Task brief:
Among the lines below, some may contain the string "code". Say how many do, and give nothing besides the number.

Entries shown:
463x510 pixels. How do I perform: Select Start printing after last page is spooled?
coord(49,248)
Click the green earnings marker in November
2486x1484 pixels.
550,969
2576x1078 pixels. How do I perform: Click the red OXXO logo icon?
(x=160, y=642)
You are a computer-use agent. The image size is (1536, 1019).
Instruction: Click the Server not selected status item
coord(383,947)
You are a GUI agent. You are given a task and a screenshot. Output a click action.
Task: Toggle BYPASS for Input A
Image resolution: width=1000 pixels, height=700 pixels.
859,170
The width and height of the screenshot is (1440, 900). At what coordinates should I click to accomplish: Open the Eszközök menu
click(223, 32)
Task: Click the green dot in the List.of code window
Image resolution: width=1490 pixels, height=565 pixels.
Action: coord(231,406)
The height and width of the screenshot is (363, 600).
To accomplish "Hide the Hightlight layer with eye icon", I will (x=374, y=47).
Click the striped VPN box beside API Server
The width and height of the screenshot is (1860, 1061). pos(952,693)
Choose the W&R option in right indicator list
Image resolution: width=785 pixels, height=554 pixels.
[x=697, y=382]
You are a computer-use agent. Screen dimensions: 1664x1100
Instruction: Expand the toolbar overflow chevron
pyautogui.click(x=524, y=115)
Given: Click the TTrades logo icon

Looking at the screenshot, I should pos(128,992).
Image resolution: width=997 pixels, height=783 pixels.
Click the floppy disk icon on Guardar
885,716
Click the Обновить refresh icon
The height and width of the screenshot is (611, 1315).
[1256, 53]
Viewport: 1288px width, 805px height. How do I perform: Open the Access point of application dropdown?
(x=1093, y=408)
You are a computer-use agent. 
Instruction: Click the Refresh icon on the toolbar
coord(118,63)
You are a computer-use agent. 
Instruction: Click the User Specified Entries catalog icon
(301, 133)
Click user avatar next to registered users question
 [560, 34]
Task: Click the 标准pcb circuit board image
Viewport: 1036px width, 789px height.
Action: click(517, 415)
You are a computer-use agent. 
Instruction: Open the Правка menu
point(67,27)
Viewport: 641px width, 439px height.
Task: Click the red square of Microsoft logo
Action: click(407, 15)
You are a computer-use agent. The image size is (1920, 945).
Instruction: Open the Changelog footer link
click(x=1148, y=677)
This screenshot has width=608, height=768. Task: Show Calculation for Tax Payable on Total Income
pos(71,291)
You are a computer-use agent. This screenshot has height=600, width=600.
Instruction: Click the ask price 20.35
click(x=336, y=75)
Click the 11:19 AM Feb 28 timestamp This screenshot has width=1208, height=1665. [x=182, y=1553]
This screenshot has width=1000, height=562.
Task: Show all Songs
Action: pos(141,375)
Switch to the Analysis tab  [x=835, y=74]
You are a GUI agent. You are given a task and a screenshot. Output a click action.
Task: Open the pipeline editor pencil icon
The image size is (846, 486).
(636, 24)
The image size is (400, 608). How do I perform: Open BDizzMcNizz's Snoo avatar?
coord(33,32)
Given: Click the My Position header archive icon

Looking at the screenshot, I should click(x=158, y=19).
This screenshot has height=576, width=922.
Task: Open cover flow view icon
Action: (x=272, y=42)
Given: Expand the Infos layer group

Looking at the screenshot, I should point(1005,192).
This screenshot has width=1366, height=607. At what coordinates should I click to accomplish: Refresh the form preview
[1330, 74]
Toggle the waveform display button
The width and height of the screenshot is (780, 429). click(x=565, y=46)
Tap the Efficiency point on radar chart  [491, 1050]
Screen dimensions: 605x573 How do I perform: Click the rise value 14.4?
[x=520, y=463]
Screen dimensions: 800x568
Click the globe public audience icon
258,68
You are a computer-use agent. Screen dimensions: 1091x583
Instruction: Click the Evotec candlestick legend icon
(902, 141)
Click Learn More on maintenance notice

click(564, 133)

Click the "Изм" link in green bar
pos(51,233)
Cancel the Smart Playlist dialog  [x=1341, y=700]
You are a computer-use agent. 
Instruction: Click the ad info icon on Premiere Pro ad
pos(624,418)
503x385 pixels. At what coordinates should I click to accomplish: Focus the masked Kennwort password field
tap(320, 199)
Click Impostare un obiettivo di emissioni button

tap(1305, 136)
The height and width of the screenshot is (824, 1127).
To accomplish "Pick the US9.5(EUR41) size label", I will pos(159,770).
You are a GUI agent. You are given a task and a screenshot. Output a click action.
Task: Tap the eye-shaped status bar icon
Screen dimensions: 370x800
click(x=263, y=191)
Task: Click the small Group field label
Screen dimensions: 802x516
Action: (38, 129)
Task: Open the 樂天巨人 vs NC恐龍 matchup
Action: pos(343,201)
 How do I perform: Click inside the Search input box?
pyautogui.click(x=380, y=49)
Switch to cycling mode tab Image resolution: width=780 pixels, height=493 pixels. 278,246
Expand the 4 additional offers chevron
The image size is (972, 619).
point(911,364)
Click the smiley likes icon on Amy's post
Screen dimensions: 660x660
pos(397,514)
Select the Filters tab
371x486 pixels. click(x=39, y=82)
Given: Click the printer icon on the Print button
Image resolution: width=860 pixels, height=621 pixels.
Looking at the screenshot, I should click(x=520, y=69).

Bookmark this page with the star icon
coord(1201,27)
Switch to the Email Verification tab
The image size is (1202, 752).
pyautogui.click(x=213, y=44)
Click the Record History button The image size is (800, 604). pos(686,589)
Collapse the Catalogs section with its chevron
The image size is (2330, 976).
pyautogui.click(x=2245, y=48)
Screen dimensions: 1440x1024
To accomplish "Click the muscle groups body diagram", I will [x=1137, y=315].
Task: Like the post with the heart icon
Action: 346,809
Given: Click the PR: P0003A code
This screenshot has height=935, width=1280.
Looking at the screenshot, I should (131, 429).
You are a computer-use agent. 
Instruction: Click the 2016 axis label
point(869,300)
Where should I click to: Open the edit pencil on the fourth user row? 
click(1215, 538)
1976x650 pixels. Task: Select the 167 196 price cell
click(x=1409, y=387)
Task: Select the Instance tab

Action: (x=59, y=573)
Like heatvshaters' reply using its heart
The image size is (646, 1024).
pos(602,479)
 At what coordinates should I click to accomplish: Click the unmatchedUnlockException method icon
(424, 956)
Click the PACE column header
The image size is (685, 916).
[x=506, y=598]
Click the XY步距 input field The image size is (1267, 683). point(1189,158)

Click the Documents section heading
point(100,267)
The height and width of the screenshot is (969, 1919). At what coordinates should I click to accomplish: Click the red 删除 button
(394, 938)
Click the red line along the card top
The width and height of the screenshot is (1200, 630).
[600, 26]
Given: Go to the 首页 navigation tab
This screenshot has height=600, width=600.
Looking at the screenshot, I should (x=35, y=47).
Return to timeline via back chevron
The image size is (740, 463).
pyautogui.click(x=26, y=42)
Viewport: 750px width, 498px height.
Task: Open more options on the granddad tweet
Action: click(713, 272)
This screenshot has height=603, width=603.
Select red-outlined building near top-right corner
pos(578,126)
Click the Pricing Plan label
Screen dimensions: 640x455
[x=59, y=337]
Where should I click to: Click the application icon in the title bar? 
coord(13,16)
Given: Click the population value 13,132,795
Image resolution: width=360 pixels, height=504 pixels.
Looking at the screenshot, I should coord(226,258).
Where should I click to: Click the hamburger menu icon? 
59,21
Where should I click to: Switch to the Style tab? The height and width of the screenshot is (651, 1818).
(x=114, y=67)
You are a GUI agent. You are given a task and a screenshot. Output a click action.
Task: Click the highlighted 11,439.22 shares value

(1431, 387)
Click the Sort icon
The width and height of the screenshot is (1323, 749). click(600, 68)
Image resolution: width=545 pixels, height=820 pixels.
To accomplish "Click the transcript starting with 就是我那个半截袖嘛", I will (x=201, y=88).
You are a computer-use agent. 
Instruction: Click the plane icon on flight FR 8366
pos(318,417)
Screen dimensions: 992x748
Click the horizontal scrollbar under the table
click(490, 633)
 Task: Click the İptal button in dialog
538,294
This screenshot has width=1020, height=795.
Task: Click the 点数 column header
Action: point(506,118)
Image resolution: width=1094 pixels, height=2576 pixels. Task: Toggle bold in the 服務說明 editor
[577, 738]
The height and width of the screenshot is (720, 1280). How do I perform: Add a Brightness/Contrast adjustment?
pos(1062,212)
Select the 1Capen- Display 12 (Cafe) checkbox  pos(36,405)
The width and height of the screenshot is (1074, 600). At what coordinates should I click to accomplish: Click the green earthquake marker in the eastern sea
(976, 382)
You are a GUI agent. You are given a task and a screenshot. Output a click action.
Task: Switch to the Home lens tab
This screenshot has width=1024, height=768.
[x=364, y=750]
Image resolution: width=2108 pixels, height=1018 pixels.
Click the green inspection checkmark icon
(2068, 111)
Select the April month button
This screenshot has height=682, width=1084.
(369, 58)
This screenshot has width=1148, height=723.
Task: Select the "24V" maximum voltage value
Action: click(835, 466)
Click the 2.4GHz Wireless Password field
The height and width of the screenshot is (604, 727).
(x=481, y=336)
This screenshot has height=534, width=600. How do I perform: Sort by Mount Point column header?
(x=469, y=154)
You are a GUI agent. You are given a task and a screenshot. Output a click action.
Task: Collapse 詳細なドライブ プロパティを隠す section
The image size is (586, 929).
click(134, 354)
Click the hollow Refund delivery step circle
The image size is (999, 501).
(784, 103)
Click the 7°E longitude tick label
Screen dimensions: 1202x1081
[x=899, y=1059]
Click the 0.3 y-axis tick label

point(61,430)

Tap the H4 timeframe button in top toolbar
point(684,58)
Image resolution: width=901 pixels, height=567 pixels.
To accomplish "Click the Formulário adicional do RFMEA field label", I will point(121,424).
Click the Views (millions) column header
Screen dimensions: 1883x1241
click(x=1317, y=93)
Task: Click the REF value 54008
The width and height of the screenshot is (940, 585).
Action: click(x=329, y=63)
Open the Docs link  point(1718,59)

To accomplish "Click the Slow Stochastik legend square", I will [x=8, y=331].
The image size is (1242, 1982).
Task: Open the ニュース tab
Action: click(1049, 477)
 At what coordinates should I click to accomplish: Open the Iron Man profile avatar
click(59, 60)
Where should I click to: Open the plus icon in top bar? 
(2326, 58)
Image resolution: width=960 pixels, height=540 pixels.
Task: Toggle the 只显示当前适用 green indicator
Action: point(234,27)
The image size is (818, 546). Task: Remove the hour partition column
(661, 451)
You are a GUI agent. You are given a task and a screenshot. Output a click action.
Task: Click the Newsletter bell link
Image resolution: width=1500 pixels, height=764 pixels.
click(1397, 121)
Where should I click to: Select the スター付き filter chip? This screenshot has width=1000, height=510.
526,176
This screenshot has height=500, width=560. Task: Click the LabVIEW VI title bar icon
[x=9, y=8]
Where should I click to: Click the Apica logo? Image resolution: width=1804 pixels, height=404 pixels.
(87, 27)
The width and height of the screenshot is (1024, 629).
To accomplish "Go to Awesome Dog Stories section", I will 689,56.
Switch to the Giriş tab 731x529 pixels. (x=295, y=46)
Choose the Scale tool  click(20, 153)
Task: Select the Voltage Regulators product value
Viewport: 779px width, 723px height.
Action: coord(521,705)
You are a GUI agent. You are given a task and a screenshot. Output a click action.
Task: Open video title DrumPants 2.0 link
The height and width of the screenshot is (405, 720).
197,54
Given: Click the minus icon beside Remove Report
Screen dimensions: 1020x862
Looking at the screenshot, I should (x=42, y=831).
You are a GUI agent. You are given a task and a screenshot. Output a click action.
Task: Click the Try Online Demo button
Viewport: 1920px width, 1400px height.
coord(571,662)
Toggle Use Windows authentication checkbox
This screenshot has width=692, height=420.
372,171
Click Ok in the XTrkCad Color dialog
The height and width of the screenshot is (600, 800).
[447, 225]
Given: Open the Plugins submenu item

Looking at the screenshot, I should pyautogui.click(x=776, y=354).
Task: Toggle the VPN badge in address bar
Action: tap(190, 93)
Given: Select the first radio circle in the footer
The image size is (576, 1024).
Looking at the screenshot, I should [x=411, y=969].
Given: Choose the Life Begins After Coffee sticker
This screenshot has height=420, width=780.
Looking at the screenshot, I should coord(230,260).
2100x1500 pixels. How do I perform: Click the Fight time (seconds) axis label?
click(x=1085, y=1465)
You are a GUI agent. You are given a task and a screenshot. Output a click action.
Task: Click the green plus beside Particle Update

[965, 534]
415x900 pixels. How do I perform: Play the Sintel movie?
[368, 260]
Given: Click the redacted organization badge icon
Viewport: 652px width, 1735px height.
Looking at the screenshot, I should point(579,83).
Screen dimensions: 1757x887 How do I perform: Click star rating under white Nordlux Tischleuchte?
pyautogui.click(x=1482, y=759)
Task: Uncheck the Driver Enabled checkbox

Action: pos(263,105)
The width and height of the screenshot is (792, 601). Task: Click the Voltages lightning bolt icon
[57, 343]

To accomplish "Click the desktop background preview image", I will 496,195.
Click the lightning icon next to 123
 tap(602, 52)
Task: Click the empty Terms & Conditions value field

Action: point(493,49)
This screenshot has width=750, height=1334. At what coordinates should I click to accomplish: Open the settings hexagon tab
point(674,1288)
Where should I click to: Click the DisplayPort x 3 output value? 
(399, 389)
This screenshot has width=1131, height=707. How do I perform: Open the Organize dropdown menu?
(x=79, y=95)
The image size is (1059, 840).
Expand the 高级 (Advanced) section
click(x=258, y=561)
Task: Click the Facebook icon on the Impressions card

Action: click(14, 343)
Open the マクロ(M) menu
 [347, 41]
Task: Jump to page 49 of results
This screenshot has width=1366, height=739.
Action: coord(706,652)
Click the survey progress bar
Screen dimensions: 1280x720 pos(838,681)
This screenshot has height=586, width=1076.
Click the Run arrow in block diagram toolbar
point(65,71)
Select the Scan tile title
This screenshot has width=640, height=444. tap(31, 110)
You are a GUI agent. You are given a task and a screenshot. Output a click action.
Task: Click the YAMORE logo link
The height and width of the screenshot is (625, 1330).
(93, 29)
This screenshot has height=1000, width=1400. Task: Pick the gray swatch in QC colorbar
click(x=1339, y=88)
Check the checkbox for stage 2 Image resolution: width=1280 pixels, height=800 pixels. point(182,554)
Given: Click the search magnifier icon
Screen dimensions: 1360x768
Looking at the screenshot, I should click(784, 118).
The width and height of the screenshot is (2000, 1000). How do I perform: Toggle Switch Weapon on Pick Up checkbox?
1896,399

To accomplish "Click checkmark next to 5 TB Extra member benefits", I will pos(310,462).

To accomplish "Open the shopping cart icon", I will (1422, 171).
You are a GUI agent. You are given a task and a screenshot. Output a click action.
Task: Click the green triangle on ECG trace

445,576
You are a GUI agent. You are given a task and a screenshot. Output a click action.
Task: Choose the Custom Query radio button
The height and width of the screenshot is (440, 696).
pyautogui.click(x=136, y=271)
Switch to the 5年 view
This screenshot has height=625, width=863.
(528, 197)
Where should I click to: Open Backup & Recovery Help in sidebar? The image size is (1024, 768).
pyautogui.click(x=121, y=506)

Output:
2